Do this »
Arrange the items as a numbered list, from the line containing "Viewport: 679px width, 492px height." through the line containing "[1309, 555]", leaving out blank lines. Include both of those lines and nothing outside that range.

Items for locating described items

********************

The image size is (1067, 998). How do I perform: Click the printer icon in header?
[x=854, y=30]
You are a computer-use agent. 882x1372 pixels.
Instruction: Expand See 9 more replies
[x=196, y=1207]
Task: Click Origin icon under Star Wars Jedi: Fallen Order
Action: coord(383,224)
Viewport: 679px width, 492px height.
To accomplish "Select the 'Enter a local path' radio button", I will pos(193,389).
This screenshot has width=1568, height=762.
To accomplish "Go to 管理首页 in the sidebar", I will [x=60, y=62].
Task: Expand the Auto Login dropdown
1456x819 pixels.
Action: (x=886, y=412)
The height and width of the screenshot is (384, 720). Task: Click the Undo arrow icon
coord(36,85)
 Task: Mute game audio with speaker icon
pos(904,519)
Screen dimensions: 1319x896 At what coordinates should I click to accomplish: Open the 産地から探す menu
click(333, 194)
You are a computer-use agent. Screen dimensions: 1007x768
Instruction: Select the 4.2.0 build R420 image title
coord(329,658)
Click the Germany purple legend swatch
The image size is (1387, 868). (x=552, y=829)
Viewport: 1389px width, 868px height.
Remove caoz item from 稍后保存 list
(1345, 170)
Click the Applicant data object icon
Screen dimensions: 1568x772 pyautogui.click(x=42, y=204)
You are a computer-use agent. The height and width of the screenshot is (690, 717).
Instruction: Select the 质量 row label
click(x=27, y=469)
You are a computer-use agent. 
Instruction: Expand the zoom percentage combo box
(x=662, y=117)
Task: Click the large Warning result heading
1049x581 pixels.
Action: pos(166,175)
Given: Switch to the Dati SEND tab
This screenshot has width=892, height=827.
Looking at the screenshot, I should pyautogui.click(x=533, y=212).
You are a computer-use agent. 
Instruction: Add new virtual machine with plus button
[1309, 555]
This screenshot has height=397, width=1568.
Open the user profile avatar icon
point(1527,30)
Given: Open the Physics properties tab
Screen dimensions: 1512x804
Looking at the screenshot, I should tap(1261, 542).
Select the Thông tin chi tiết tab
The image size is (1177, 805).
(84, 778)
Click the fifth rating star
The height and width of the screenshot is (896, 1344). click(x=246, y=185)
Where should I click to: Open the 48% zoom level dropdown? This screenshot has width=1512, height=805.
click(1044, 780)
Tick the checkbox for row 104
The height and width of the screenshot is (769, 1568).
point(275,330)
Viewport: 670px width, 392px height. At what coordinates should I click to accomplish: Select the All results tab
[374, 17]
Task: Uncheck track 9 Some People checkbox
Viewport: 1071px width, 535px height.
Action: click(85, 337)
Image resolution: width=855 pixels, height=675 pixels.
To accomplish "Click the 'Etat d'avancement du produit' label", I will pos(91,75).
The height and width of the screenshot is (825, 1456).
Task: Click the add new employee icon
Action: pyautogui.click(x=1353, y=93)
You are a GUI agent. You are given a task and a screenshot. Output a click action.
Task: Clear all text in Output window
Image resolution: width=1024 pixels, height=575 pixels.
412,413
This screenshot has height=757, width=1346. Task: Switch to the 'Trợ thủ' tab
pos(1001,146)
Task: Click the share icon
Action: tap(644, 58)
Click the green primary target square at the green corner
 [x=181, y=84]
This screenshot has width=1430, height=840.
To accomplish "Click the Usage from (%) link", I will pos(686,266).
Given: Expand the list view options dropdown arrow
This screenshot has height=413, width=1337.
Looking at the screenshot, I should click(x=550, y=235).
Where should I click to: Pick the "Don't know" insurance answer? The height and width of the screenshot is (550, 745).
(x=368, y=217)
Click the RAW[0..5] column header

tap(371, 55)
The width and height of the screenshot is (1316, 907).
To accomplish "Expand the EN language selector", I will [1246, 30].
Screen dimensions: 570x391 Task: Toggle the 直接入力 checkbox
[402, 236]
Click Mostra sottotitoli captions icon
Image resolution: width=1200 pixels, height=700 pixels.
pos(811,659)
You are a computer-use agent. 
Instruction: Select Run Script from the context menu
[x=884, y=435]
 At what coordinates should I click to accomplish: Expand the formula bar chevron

********************

Task response »
1. Viewport: 679px width, 492px height.
2. To accomplish "Select the 'Enter a local path' radio button", I will pos(193,389).
3. This screenshot has width=1568, height=762.
4. To accomplish "Go to 管理首页 in the sidebar", I will [x=60, y=62].
5. Task: Expand the Auto Login dropdown
6. 1456x819 pixels.
7. Action: (x=886, y=412)
8. The height and width of the screenshot is (384, 720). Task: Click the Undo arrow icon
9. coord(36,85)
10.  Task: Mute game audio with speaker icon
11. pos(904,519)
12. Screen dimensions: 1319x896 At what coordinates should I click to accomplish: Open the 産地から探す menu
13. click(333, 194)
14. You are a computer-use agent. Screen dimensions: 1007x768
15. Instruction: Select the 4.2.0 build R420 image title
16. coord(329,658)
17. Click the Germany purple legend swatch
18. The image size is (1387, 868). (x=552, y=829)
19. Viewport: 1389px width, 868px height.
20. Remove caoz item from 稍后保存 list
21. (1345, 170)
22. Click the Applicant data object icon
23. Screen dimensions: 1568x772 pyautogui.click(x=42, y=204)
24. You are a computer-use agent. The height and width of the screenshot is (690, 717).
25. Instruction: Select the 质量 row label
26. click(x=27, y=469)
27. You are a computer-use agent. 
28. Instruction: Expand the zoom percentage combo box
29. (x=662, y=117)
30. Task: Click the large Warning result heading
31. 1049x581 pixels.
32. Action: pos(166,175)
33. Given: Switch to the Dati SEND tab
34. This screenshot has width=892, height=827.
35. Looking at the screenshot, I should pyautogui.click(x=533, y=212).
36. You are a computer-use agent. 
37. Instruction: Add new virtual machine with plus button
38. [1309, 555]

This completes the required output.